A new genetic method helps replace damaged or lost retina cells in blind people
“Seeing for the first time that it did work — even if only in one patient and in one eye — is exciting,” said a neuroscientist named Ehud Isacoff of the University of California, Berkeley, who wasn’t involved in the study, in a New York Times report. While this is a compelling find, it’s not even close to full restoration of vision.
These were the results of a clinical trial focused on treating a patient suffering from retinitis pigmentosae — a collection of rare, inherited disorders of vision that can result in the breakdown and death of cells in the retina, according to the National Eye Institute. After administering the new gene therapy, participants in the clinical trial experienced substantial restoration of vision. “It’s obviously not the end of the road, but it’s a major milestone,” said an opthalmologist named José-Alain Sahel of Paris’ Sorbonne and the University of Pittsburgh, in the NYTimes report. Sahel and other scientists have sought a cure for inherited types of blindness for decades. Such disorders remove crucial proteins we need for basic vision.
Typically, when light enters a human eye, it’s captured via the photoreceptor cells, which then transmit an electrical signal to their neighbors (known as ganglion cells) to report significant features, like motion, to the brain via the optic nerve.

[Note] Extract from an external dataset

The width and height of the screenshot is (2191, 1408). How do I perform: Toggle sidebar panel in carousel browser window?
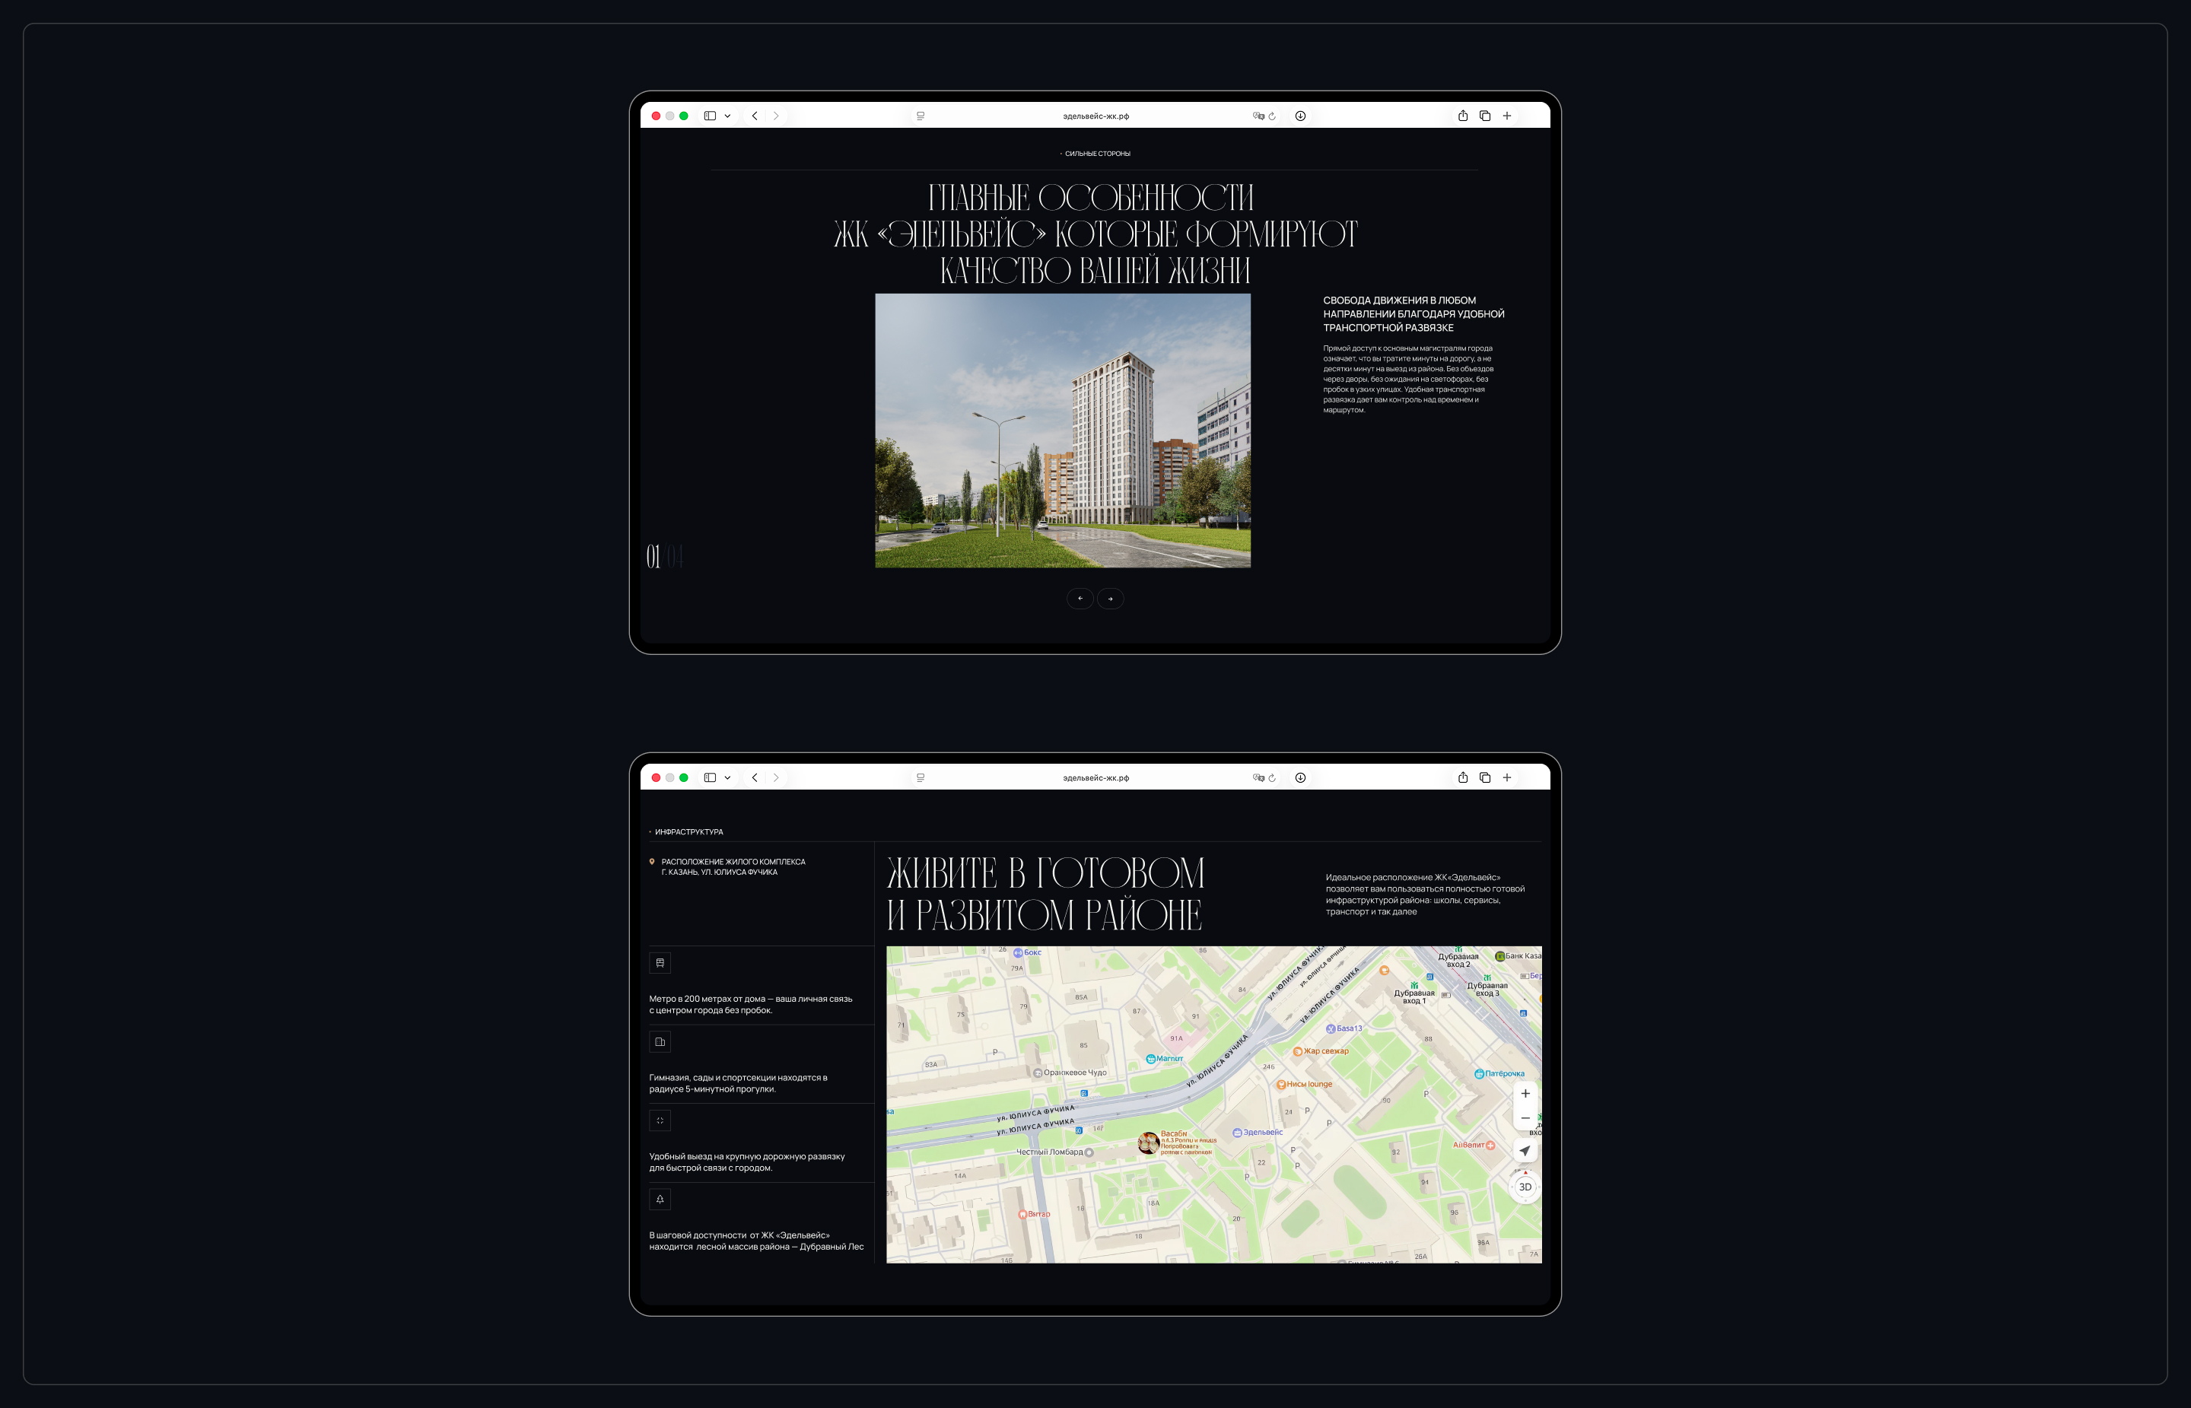click(x=710, y=116)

Earlier studies have also found success restoring vision using experimental genetic therapy, but typically were for other disorders.
In early April, a patient with a genetic form of childhood blindness called Leber congenital amaurosis (LCA), which also affects the retina, regained and retained partial vision after just one direct shot of an experimental RNA therapy into a patient’s eye. “Our results set a new standard of what biological improvements are possible with antisense oligonucleotide therapy in LCA caused by CEP290 mutations. Importantly, we establish a comparator for currently-ongoing gene-editing therapies for the same disease, which will allow comparison of the relative merits of two different interventions,” said co-lead author and Research Professor of Ophthalmology Artur V. Cideciyan, in a MedicalXpress report.
However, the new results lend confidence to scientists attempting to restore vision for people suffering from other disorders that interfere with vision, not just Leber, which is easier to treat. Unlike Leber congenital amaurosis, other forms of blindness cause victims to experience a complete loss of their photoreceptors. “Once the cells are dead, you cannot repair the gene defect,” said Sahel. On a deeper level, the new therapy works to convert ganglion cells into new photoreceptor cells, despite their inability to capture light in their initial form. Notably, the researchers employed proteins developed from algae and microbes to convert any nerve cell into a light-sensitive biologic.
This is a very big step toward treating disorders that cause blindness broadly, expanding scientists’ medical capacity to offer real-life solutions to victims of genetically inherited cases of severe blindness. But while the new clinical trial represents a major milestone since the 2000s-era of testing protein manipulation in the brain cells of blind mice, cautious optimism is extremely merited: this isn’t a panacea to blindness, but the new gene-based therapy gives legitimate cause for a new hope against blindness.